The referral of the name of Ms. Lauretta Onochie to the Senate Committee on Independent National Electoral Commission (INEC), on her nomination to serve as National Commissioner in INEC, has again caused a stir and concern in the manner in which the Nigerian Government seeks to carry out its appointment of persons (loyalists) into positions in Nigeria. We had thought that the Senate President had discarded this nomination since October, 2020, until it reared up its head on the floor of the Senate during plenary this past week.

The President had in a letter dated 12th October, 2020, to the Nigerian Senate, sought the lawmakers’ confirmation of the appointment of Ms. Lauretta and 3 others as INEC Commissioners. The letter was read during plenary by the Senate President, Ahmad Lawan. Following the presentation of this letter on the floor of the Senate, series of petitions were written to the Senate, querying the said nomination, having known Ms. Lauretta to be a staunch loyalist and supporter of the President and of the APC led administration. The several petitions that trailed the nomination led the Senate to remain silent on the said nomination for several months. However, on Tuesday, 8th June, 2021, 8 months after the initial nomination letter was presented at the floor of the Senate, the nomination of Ms. Lauretta and 3 others, as INEC National Commissioner was referred to the Senate Committee on INEC. This again has caused another stir in the polity as several petitions have again followed the said referral. 

Ms. Lauretta currently serves as the President’s Personal Assistant on Social Media. She has been known to be extremely vocal in her support for the President. She has also been known to make direct statements that cast aspersions on opponents of Mr. President or the APC led administration. These have caused the various uproars against her appointment as an INEC National Commissioner, which the Senate seem to want to turn a deaf ear to.

Factors that stand as impediments to Ms.
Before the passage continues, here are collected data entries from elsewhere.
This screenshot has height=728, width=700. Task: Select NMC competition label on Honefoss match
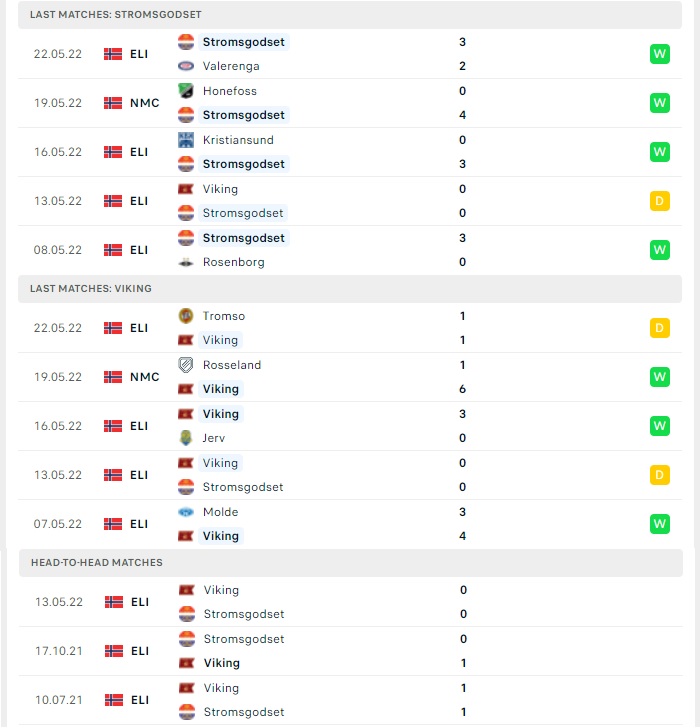(145, 103)
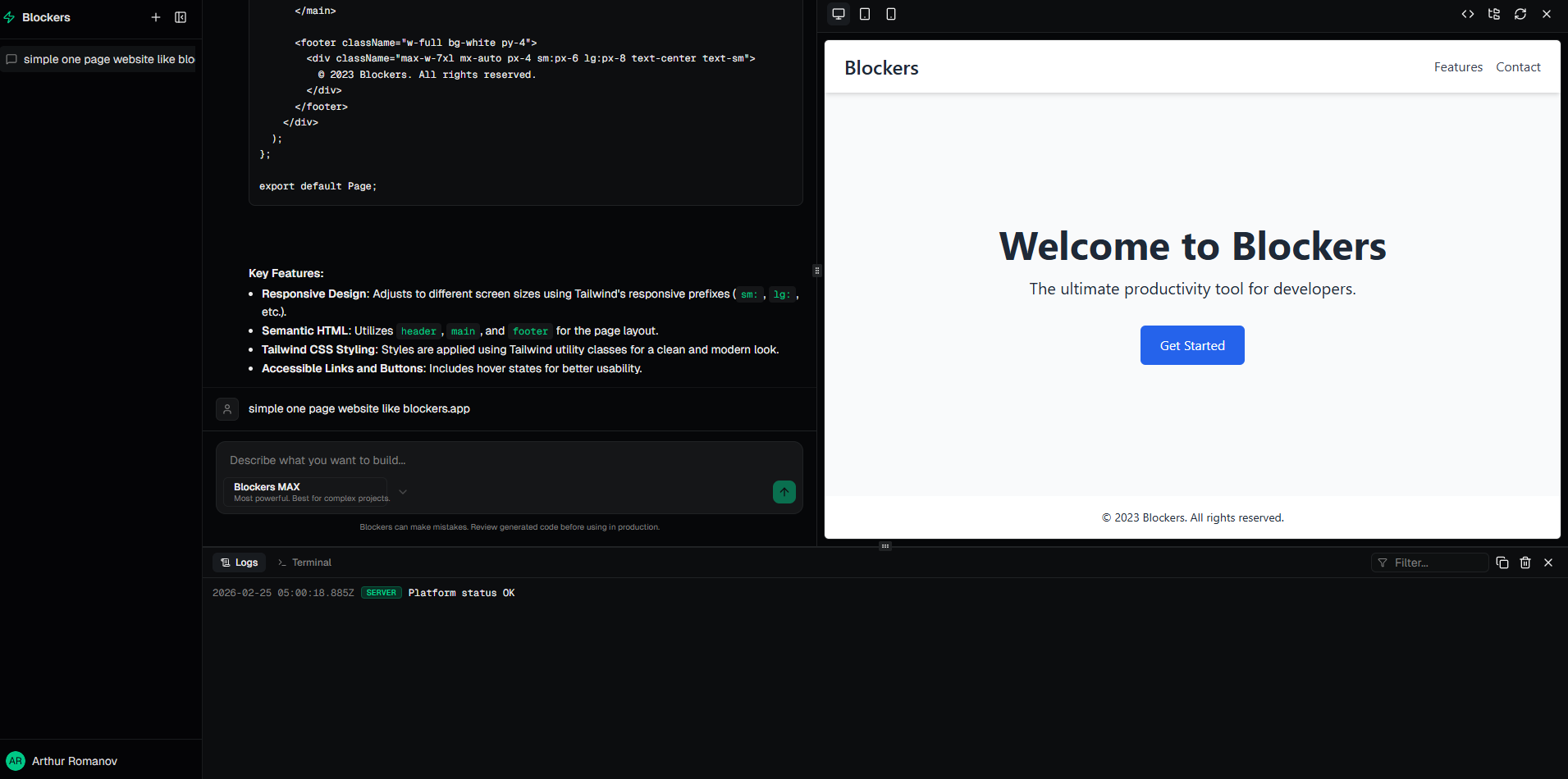Viewport: 1568px width, 779px height.
Task: Open the code view icon
Action: point(1468,14)
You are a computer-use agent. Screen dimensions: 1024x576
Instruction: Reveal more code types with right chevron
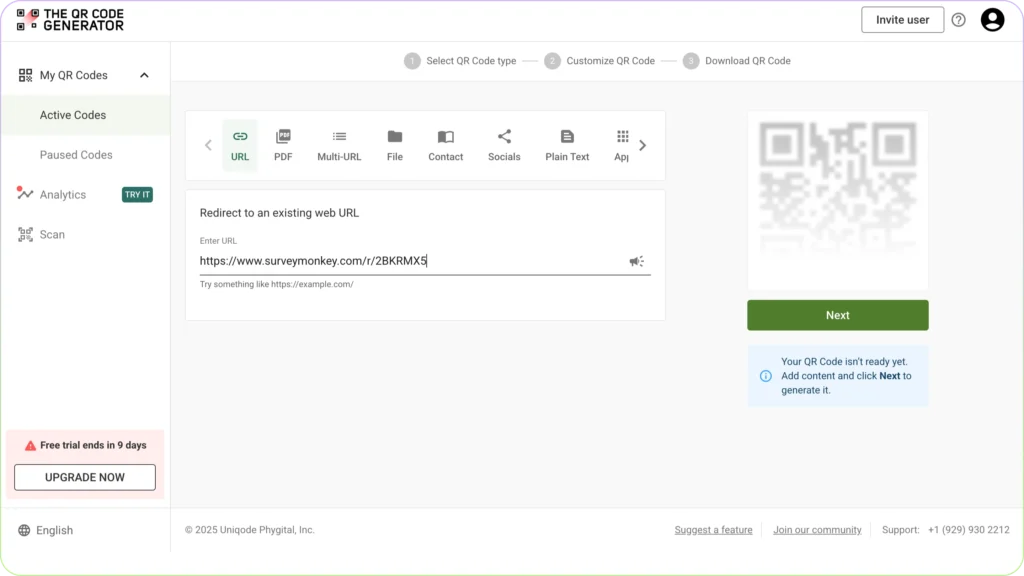point(643,145)
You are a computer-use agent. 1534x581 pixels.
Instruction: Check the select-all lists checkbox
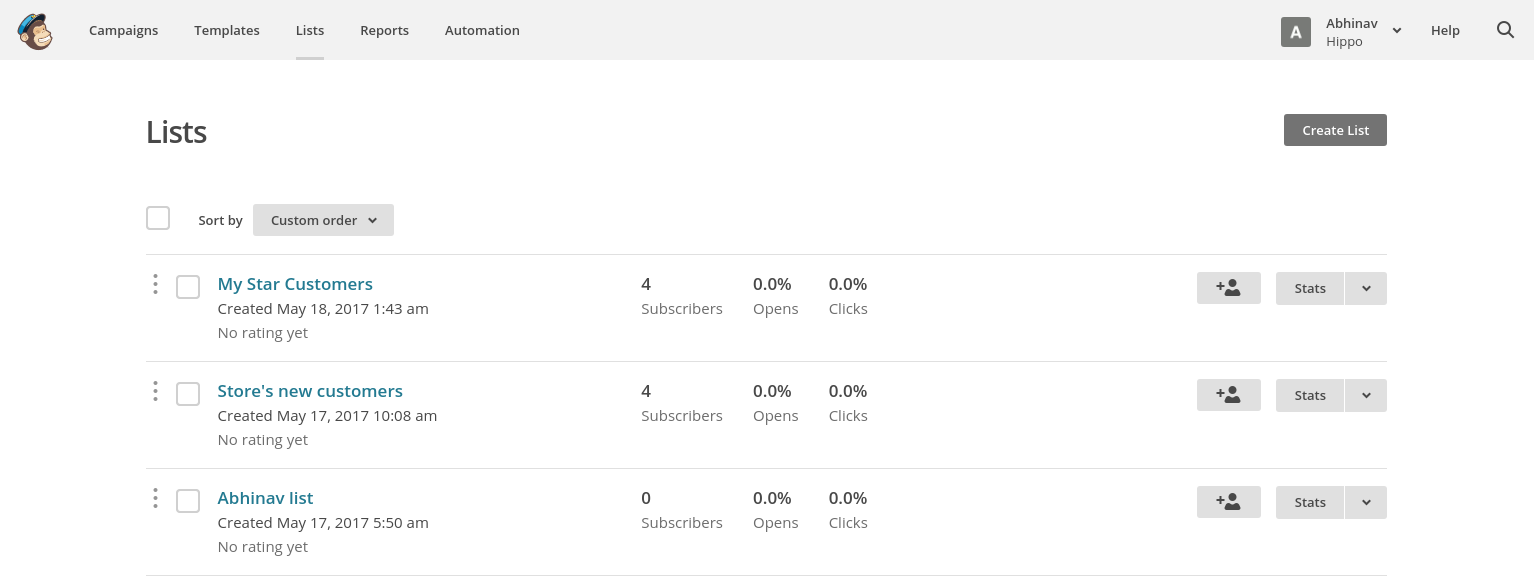point(158,218)
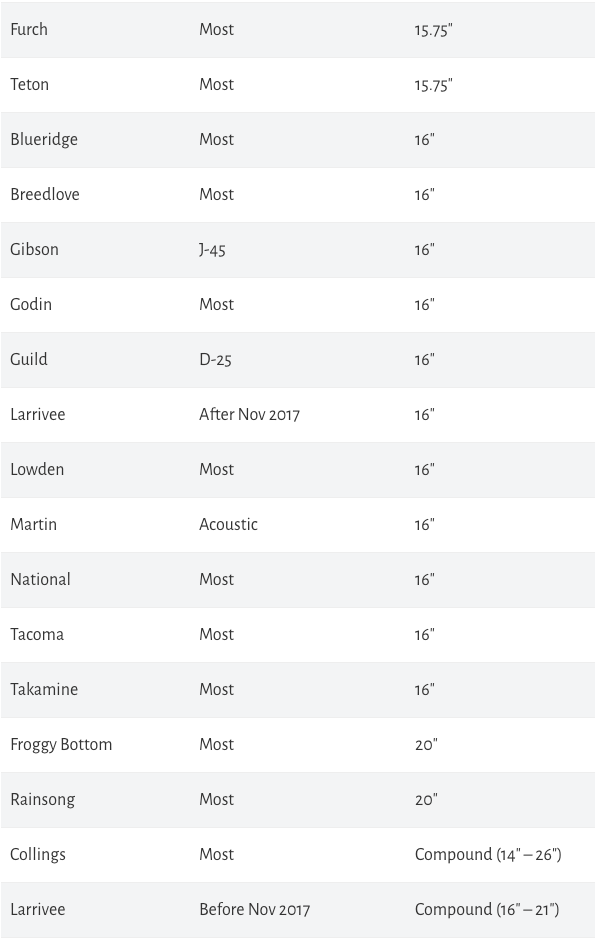Select Furch's 15.75" radius value
Viewport: 597px width, 941px height.
click(x=433, y=30)
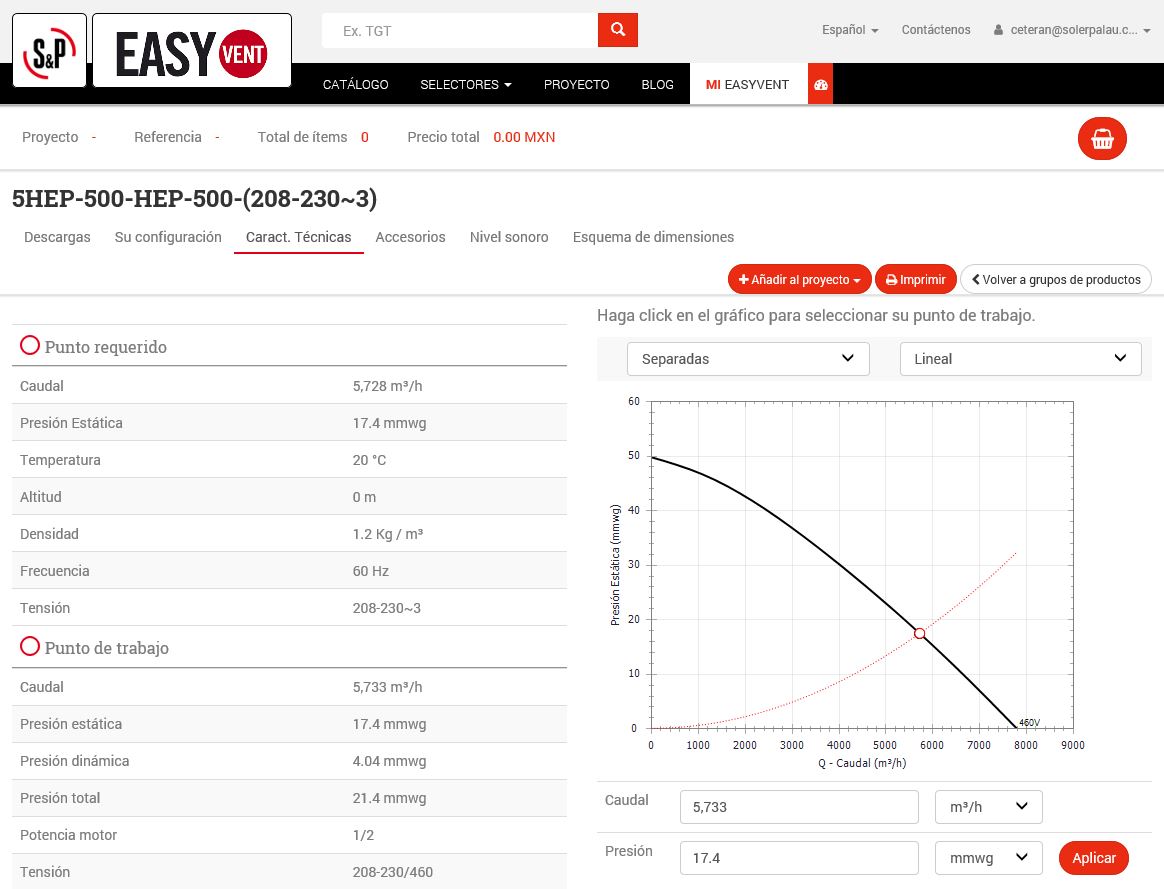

Lauretta’s appointment

  1. The Constitution, which is the grundnorm upon which Nigeria operates, makes specific provisions as to who can be appointed a Commissioner in INEC. Section 1(3) of the same Constitution had provided that where there is such inconsistency, this Constitution shall prevail, and that other law shall, to the extent of the inconsistency, be void. The Constitution specifically provides that an appointee to the electoral body must be NON-PARTISAN and a person of unquestionable integrity.” Section 14(2a) of the Third Schedule of the 1999 Constitution, as amended provides thus:

“a member of the commission shall be NON-PARTISAN and a person of unquestionable integrity.”

Section 14(3b) of the same Schedule provides thus:

“there shall be for each state of the federation and the Federal Capital Territory of Abuja, a Resident Electoral Commissioner who shall be a person of unquestionable integrity and shall not be a member of any political party.”

The provisions here are clear and unambiguous and should be given their ordinary meaning.  Although there might not be an available record as to whether Ms. Lauretta is a card carrying member of the All Progressive Congress (APC), she has been known to be a robust supporter and advocate of the APC and the Buhari led administration. Since her appointment as Personal Assistant to the President on Social Media, Ms. Lauretta has been very vocal in her support for the President. A close perusal on her social media posts, available on https//www.facebook.com/laurestar1, confirms that Ms. Lauretta is a staunch and subsisting devotee and proponent of the APC led administration. Her daily post parades the activities of the administration of President Buhari as well as defends every of their action, no matter how bizarre it is. Furthermore, her few interviews on live TV have also shown her strong bias for the sitting government.  How then do you appoint such a loyalist to now serve as an umpire between the administration she vehemently supports and the opposition? A very close reference to her ardent support for the administration was during the electioneering campaigns, preceding the 2019 general elections in Nigeria. Ms. Lauretta was very vocal against the candidacy and person of former Vice President, Atiku Abubakar, who was vying for the seat of the Presidency (against her incumbent boss, President Buhari), under the auspices of the People’s Democratic Party. She made several tweets vide her official twitter handle, available at https://twitter.com/Laurestar?ref_src=twsrc%5Egoogle%7Ctwcamp%5Eserp%7Ctwgr%5Eauthor (operational before the suspension of twitter in Nigeria), wherein she alleged that the former Vice President Atiku Abubakar was on the UAE watch list. Again, on 20th May, 2019, vide her official facebook page, available at https//www.facebook.com/laurestar1 with facebook name ‘Lauretta Onochie’ Ms. Lauretta made several depreciating, uncourt, disparaging and debauched statements about the former Vice President, all in a bid to exasperate the aspiration of the former vice president against her paymaster. The statements were so irksome that the former Vice President was compelled to commence an action in libel against Ms. Laureta at the High Court of the Federal Capital Territory, Abuja. The said action is still pending before Honourable Justice Orji of the FCT High Court.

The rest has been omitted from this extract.